The independent school’s ability to spread out its fewer students gave it an advantage when Presentation was granted a state waiver to reopen.

It is another example of equity disparity in the county, Abbott said, and one of the major contributors to Sonoma County’s feet being stuck in purple mud.

In order for the county to move to the less restrictive Red tier it must hold coronavirus positive testing rates and other indicators for two weeks, then maintain or improve those numbers for another two weeks.

The state issued a new health equity metric in early October to help counties reduce COVID-19 cases among those who have been disproportionately affected by the pandemic, which in Sonoma is the Latinx community.

The pandemic has “exaggerated” the disparity in the district’s well-to-do and low-income families, Abbott said.

There is a high level of stress among families who are unable to stay home from work and help their children with distance learning.
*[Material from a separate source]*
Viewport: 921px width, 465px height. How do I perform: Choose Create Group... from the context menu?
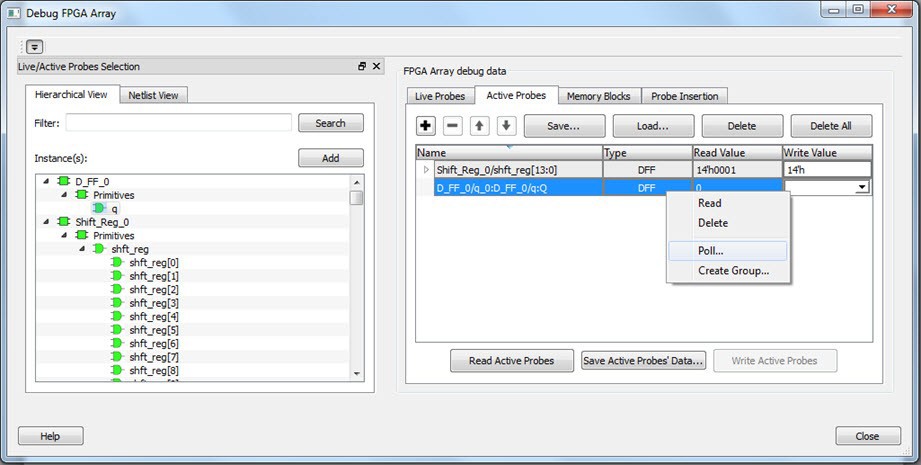point(733,271)
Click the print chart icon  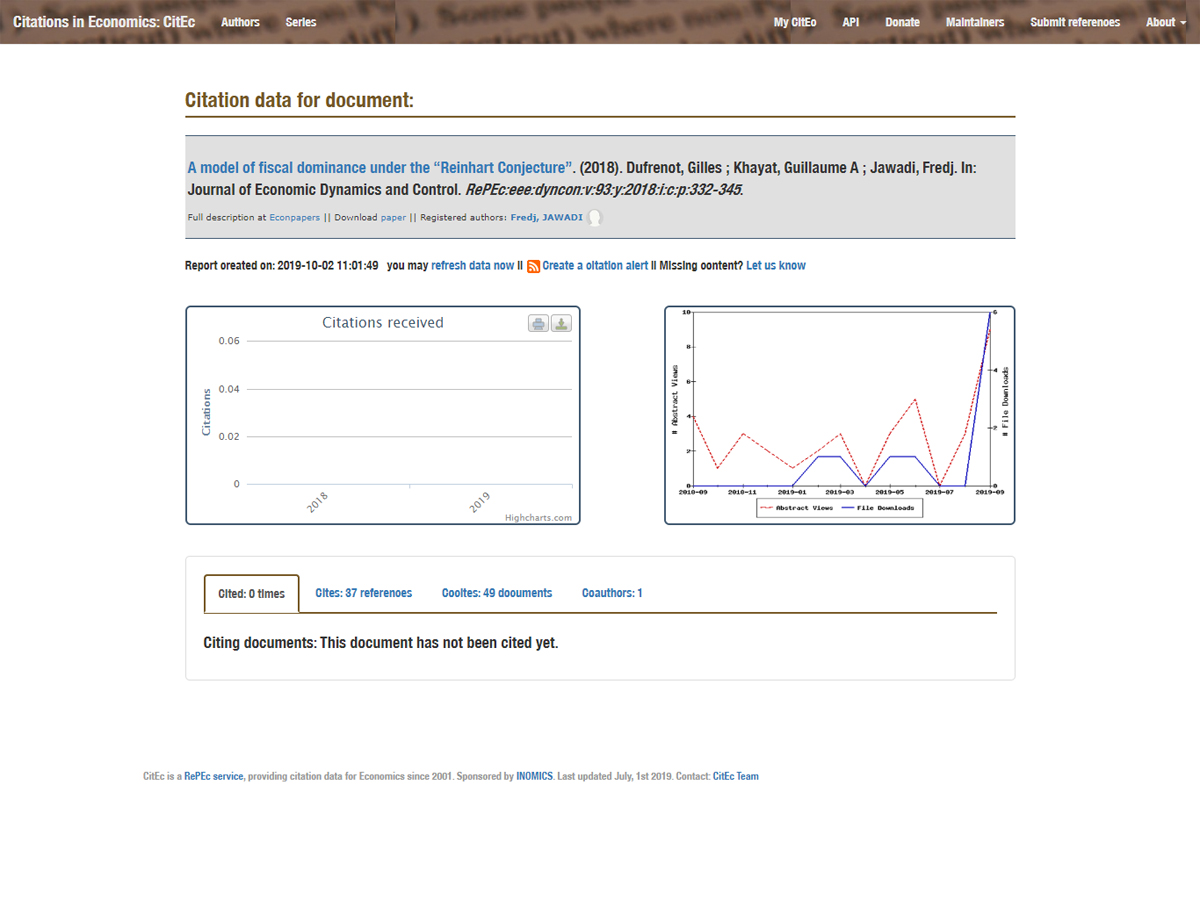(x=538, y=323)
Depression, loneliness and anxiety are on the rise with older students, Shiels said, and the district has in place on its website access to non-emergency emotional and mental health support.

There is a form that can be filled out to request support, and students who are 12 years or older can request assistance for themselves. If someone has difficulty filling out the form they can call 234-7379 and leave a message. For non-emergency medical questions and health support, district nurses and health staff are available to answer questions and connect families to medical resources in the community; families can email svusdhealthy@sonomaschools.org or call 200-8127.

If someone prefers support services from outside of the school district they can call Care Solace 888-515-0595. Anyone with a medical or psychiatric emergency should call 911 immediately.